I’ve been waiting a very long time to write down things that I have experienced in my life and describe what it’s been like for me. It may be different for you. You (probably) purchased this book, and you’re holding it and reading it. That means, at least for the moment, that you wanted my opinion. If your idea about diet is that eating cookies and drinking milk all the time will lead to optimal health, you paid me to tell you that you’re mistaken.
Interest in process food begins the first time our tongues are perverted with something unbelievably sweet. Our mentalities are particularly vulnerable if we have insecurities and minor to major trauma that occurred in childhood. This is so because recollections of those events make us unhappy. As soon as we eat something delicious, it could become the reason we feel better and that’s what makes those foods attractive over the long run. Even though a child doesn’t quite understand the nature of addiction, it’s happening to them. It’s as if they’re helpless. Children can’t help but to desire foods that are gooey and filling, squishy to the tongue and having the right temperature, texture, and taste. They make emotional and physical connections and automatically feel happy and soothed.
People should crave wholesome foods that not only taste good on the tongue but also feel good long after digestion when they’re in our chemistry.
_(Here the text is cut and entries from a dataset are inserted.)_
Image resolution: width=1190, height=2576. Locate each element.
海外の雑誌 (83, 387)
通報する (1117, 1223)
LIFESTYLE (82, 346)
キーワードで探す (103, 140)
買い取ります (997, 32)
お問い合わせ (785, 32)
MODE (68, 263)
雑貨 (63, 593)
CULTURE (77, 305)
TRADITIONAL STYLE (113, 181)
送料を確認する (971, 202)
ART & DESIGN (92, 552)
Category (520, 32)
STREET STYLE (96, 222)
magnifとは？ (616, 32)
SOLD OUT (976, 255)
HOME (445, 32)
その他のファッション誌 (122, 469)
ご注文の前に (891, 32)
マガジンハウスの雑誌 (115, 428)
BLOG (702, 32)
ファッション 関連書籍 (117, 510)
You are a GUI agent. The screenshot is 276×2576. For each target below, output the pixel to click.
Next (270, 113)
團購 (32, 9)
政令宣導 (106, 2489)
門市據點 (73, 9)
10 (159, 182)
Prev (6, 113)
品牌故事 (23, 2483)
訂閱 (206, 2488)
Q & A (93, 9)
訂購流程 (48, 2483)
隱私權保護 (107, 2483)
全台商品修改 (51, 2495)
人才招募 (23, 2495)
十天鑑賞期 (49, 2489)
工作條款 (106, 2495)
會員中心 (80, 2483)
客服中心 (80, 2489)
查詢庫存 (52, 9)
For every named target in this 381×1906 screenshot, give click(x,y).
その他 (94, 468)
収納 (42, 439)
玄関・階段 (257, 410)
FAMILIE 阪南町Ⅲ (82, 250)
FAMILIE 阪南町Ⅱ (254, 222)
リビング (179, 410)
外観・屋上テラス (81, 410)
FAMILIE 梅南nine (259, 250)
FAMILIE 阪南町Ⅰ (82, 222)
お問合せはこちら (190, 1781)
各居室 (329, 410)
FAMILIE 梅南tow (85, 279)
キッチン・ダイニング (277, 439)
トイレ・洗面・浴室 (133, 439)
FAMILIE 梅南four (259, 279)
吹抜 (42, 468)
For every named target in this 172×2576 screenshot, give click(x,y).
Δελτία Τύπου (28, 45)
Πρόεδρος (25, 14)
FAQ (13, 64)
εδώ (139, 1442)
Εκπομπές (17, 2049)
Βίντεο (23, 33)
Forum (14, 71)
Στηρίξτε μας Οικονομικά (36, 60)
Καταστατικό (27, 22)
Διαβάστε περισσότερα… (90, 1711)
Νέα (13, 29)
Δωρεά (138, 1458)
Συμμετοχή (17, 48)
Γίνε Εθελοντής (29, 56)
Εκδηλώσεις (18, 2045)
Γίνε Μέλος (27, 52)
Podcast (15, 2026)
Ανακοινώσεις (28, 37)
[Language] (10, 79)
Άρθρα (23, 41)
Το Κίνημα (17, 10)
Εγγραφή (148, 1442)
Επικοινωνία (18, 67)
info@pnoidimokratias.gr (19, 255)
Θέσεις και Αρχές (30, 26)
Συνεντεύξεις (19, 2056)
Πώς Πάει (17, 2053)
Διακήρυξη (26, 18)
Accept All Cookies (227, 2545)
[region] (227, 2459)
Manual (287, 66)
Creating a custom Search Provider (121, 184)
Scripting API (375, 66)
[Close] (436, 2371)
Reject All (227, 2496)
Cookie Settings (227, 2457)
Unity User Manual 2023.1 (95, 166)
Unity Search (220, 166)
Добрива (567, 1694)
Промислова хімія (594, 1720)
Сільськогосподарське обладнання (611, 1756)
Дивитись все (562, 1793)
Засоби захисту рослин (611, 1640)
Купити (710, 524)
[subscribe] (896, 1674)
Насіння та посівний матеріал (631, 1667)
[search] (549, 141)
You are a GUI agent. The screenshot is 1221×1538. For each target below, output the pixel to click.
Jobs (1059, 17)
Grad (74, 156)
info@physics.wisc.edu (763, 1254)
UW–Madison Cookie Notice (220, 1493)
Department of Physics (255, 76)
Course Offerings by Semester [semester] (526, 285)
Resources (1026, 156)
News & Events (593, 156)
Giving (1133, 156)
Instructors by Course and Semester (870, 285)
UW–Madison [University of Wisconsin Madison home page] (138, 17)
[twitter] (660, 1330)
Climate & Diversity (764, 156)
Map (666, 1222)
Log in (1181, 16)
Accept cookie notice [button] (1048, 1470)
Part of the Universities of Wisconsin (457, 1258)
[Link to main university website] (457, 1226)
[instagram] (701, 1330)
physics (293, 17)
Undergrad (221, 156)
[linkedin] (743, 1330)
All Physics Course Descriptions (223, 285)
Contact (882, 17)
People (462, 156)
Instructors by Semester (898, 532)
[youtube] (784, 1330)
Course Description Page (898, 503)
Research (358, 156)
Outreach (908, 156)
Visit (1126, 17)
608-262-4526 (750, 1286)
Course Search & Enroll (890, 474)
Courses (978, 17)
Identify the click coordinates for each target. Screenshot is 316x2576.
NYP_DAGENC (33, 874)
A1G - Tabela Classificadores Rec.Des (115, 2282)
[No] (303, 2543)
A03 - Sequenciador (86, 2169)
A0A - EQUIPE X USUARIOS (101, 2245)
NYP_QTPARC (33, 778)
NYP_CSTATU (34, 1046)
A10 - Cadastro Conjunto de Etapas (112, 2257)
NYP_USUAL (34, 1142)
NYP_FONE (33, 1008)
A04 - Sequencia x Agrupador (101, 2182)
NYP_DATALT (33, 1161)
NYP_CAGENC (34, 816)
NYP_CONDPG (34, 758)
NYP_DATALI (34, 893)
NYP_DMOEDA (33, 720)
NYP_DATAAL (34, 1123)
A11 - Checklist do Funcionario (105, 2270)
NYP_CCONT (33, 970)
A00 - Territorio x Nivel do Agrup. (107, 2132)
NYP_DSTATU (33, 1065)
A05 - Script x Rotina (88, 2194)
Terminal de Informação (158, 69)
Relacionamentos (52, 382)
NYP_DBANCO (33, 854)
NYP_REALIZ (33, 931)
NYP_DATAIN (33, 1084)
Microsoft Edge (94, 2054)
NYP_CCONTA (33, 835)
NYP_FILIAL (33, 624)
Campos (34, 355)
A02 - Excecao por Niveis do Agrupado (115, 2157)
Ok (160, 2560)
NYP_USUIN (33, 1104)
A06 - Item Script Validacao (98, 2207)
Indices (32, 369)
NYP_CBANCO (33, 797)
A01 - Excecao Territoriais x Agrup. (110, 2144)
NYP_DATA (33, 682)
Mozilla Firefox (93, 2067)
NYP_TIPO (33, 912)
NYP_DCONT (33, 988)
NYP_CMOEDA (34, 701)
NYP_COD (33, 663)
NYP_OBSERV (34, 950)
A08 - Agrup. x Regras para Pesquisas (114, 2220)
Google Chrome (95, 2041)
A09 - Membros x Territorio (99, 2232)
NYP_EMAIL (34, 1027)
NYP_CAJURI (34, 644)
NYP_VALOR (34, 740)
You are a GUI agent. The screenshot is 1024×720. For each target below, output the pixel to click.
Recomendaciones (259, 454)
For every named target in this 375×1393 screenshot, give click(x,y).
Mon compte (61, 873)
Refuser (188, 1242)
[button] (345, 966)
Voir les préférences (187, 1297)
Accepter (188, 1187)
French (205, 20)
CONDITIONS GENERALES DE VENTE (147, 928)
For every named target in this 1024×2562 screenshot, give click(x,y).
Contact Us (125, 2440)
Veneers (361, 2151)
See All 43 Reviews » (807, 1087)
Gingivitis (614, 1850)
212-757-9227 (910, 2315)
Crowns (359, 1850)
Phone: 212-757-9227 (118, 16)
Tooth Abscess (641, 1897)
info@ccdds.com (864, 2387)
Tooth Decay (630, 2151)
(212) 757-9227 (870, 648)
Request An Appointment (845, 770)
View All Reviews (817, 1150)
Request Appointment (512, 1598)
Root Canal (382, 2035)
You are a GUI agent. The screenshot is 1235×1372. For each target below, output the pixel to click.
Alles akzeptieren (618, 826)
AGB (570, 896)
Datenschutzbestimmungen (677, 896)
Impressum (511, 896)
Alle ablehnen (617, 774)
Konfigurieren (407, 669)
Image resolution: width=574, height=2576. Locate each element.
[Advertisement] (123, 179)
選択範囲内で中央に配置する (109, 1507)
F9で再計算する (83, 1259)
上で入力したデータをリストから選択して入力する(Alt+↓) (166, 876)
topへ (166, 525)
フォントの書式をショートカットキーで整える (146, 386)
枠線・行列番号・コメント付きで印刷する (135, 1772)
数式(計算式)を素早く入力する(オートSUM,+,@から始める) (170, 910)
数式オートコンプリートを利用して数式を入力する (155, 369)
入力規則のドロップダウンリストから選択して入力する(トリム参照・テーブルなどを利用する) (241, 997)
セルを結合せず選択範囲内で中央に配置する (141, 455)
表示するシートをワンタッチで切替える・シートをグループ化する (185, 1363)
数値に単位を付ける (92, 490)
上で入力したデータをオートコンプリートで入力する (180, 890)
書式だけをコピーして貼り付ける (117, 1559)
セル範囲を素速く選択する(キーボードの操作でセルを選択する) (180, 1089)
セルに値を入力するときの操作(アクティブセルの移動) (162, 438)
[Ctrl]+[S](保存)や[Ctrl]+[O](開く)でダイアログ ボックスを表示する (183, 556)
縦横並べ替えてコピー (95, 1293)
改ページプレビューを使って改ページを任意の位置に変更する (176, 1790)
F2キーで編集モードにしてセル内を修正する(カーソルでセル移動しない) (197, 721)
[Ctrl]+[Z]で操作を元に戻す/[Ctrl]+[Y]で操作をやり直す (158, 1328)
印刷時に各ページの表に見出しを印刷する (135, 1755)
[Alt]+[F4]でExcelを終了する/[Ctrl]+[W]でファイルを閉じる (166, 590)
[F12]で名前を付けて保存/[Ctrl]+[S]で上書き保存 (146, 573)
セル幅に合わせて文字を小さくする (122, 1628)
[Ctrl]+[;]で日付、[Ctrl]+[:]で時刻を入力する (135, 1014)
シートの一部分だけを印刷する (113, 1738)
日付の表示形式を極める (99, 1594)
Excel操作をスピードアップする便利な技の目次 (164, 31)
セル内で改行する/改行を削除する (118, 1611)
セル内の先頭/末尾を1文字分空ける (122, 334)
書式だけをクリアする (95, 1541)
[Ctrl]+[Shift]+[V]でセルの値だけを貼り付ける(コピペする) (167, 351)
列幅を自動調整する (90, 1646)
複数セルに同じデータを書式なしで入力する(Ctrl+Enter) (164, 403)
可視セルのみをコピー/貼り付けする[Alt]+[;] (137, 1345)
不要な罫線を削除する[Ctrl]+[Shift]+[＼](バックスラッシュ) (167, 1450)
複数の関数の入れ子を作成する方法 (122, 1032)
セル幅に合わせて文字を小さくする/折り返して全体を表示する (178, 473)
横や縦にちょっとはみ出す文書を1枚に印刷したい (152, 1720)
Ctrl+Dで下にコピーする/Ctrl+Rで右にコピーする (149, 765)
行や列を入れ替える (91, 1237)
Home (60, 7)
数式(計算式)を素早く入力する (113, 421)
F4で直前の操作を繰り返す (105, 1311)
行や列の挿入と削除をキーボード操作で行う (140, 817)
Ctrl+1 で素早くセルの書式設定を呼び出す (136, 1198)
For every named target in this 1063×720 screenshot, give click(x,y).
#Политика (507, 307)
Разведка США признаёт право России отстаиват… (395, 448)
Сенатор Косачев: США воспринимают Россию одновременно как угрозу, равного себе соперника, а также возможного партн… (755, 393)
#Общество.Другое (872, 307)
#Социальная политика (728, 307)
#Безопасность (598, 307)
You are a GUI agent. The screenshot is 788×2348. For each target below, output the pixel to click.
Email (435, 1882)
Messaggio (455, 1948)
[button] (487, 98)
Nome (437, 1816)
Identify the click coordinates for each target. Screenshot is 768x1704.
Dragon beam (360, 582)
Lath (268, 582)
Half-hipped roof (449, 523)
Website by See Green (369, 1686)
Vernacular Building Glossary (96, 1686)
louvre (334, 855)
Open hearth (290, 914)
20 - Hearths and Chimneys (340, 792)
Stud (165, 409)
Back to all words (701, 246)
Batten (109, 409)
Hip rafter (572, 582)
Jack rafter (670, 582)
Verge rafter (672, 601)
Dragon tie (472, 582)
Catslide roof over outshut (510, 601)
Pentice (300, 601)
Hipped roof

We should feel the desire for foods that we know won’t hurt us. And it’s very difficult to understand that when you’re a child. A child’s level of awareness is very limited because of lack of maturity of the brain.
The brain is a center for allowing consciousness to flow through it. And it takes time for a child to develop an understanding of sources of pain. Even if a child eats five cotton candy helpings, three candied apples and a hot dog and then throws up violently, they may not connect the pain with the behavior. They might even do the same thing again for the temporary adrenaline rush of the sugar in their system and the taste in their mouth. The taste and the chemistry surge together to create an explosion. And if a child’s life is filled with situations that cause anxiety, the child may learn to repress that anxiety with toxic foods. From an early age, a child can learn to use food to create a mood burst. The tastes and sensations of food could be the only things that soothe him or her.
Other reasons for food addictions are considerably more technical and not as obvious. They have to do with the nature of how human beings perceive reality and transition from one thing to the next. We have to go from one place to another place. It's a transition that brings our consciousness present to the new thing. Food is a medium for that transition. For some people it’s the thing that they use to feel grounded—the thing they use to feel relief. It doesn't necessarily have to be bad food. Just the action of eating, crunching, and filling the body may be the things that result in such peoples’ state of feeling emotionally grounded.
It’s a simple question, and generally speaking the answer isn’t particularly complicated either. Where does the craving for processed food come from? It comes from conditioning, from training, and from initially experiencing processed food.
But there is a way out of all this. We have to become willing to detox. This entails doing emotional work to learn how to beat the cravings. It also entails being willing to create happiness from within—from deep inside of ourselves.
Perhaps that sounds really cliché. But to beat food addictions and cravings, one must choose to pursue happiness. A big step in the right direction is to become conscious. Become aware of your present situation and be willing to deal with traumatic things that occurred in your past. Better health and happiness will follow provided that you do the hard work that your consciousness will reveal the need for.